The cabin hadn’t been renovated as far as I could tell, just well maintained. The dark wood floors were uneven but polished, the old floral-print furniture replaced with solid whites and tans. On the bookcases on either side of the fireplace were Mitchell family photographs: their two daughters at the ages we had been when we first came here, in bathing suits and life preservers, squinting in the sun, and later as teenagers and adults with boyfriends or husbands.
I told Michael to take the largest of the three eaved bedrooms upstairs, the one Mom and Dad had used, to give him the extra space, and I said he should go ahead and unpack his things, to settle in.
Over the last few weeks, Michael had agreed, reluctantly, to try what I’d suggested, but he drew the line at stopping the Klonopin, saying he would go off everything except that. Caleigh had encouraged him, which helped. So had my mother, who more than anyone else wanted for this to work but feared the difficulty of it for Michael. She had baked ginger cookies for our trip, and sent us off with apples and peanut butter and a bag of Michael’s
favorite potato chips, which he finished off with a beer as I made us dinner.
The night before, Seth and I had got into our first serious argument. We’d been seeing each other for a year and a half and through all that time had remained polite with each other, careful not to offend or disturb. It seemed like mutual care, mostly, a desire to protect what we’d begun.

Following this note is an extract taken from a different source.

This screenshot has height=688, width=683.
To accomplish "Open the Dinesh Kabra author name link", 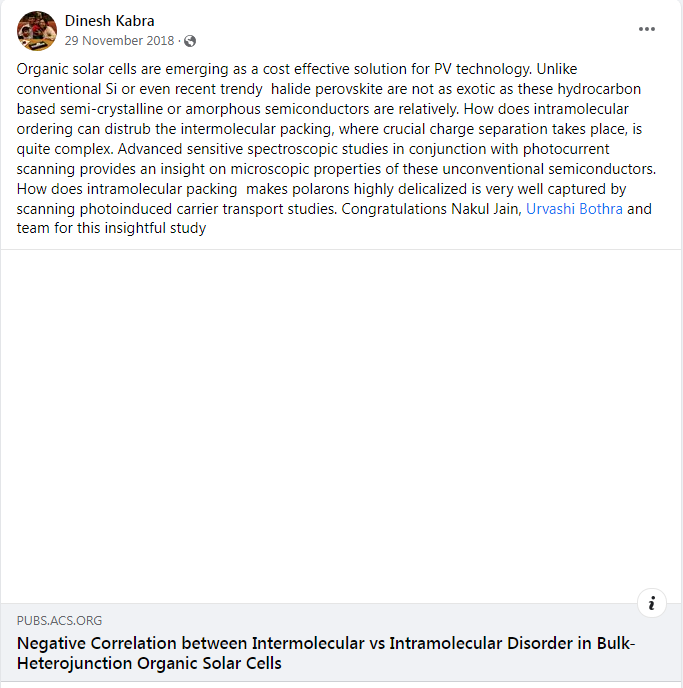I will click(109, 20).
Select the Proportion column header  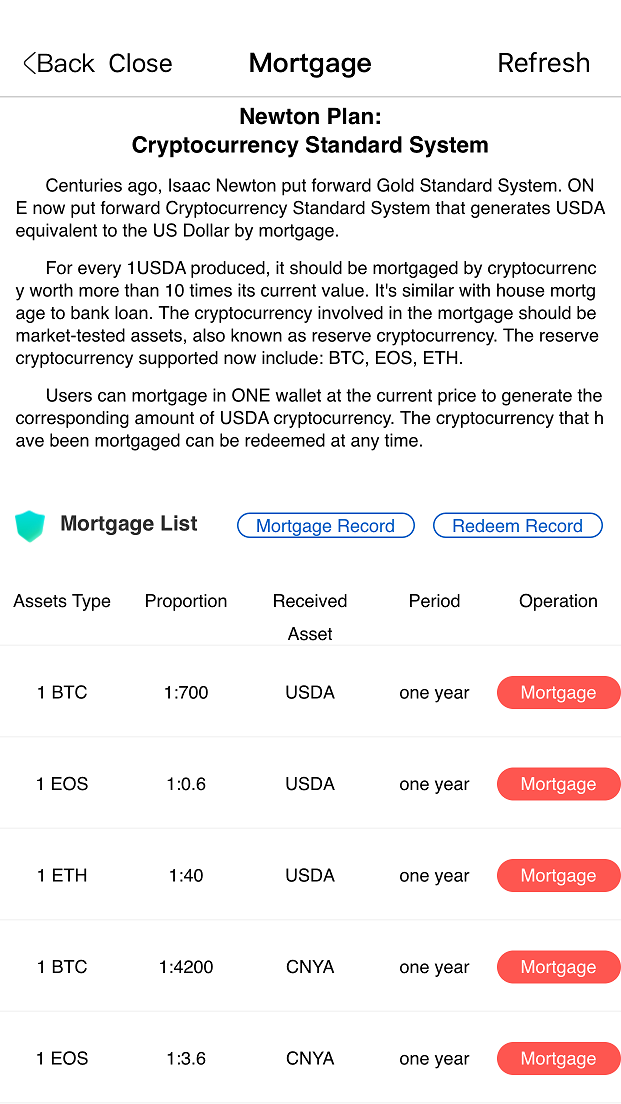point(186,601)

He had put up with my travel schedule, right through to the election’s dismal end. I’d been gone for weeks at a time and he hadn’t complained. And when he needed to work on projects over the weekends that I did make it back, I didn’t get after him about it. He even took in stride the news of my being furloughed by the magazine, hinting that we should talk about moving in together. And when my mother had called and told me about the real estate agent and the listing contract, and I said to Seth almost as soon as I hung up with her that Michael and I needed to go away, he said, Of course, I get it.

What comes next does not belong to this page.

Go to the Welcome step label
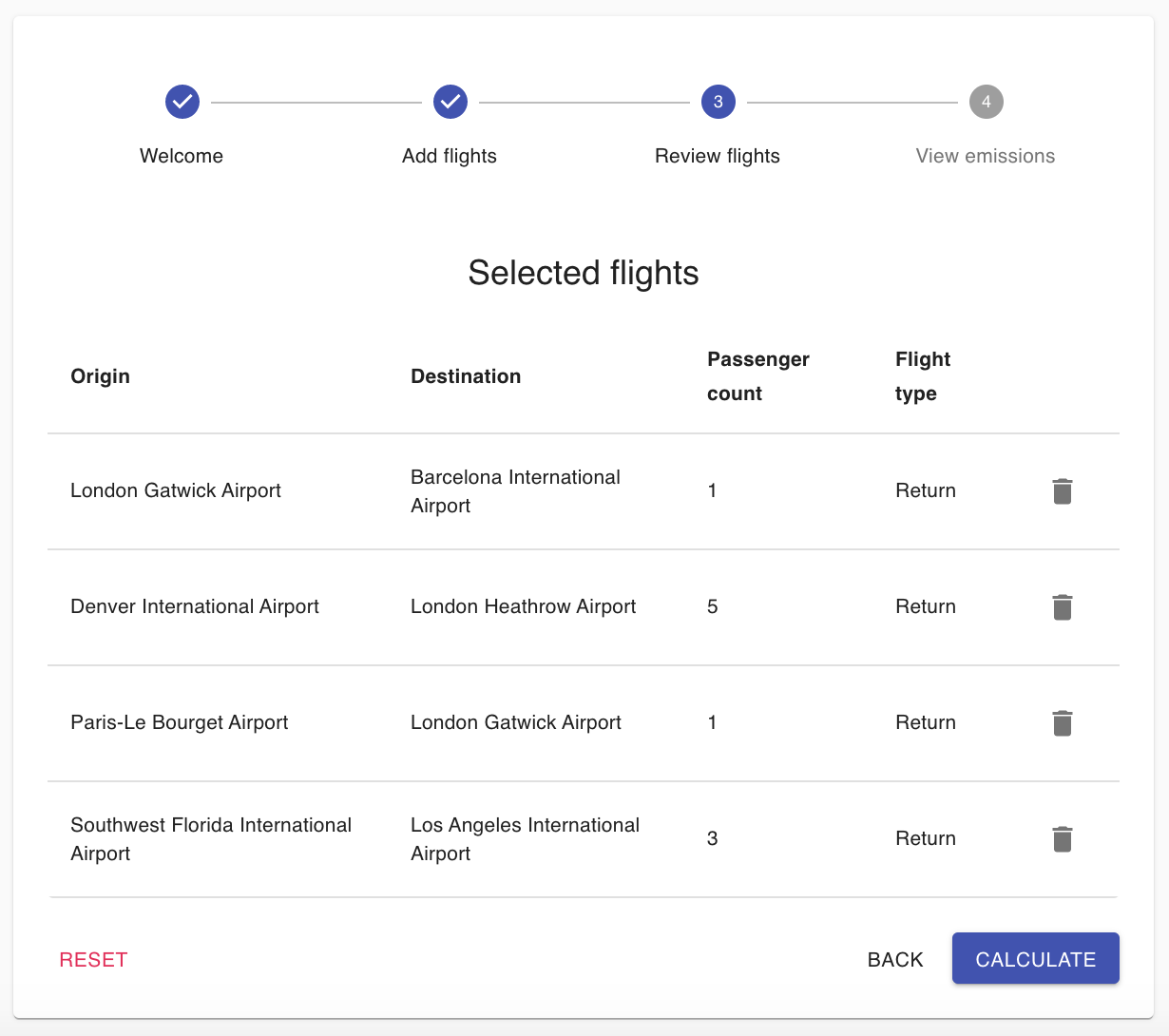Viewport: 1169px width, 1036px height. coord(182,156)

But when I was gathering my things in the apartment, getting ready to leave once more, and asked if he would do me a favor by booking me a ticket online for the train to Boston, he looked up from his computer, incredulous.
In a tone I’d never heard before, he said, “Do you have any memory at all how many times you said we’d take a trip together this week? After you were finally done. Does it even matter to you that you’re going to use practically your whole time off with Michael, and none of it with me?”
“You think I should just cancel,” I said. “After I arranged the place and persuaded him to do it?” He slammed his computer shut and walked into the bedroom. But I followed him, demanding an answer. “Is that really what you think? That I should just call Michael and tell him I decided to go on vacation with my boyfriend instead?”
“God forbid,” he said. “But don’t worry, I get it—no one has problems more important than yours. You’ve made that clear. And now you’re going up there into the woods, all Robert Bly, to save him all by yourself. You’re not as smart as you think you are.”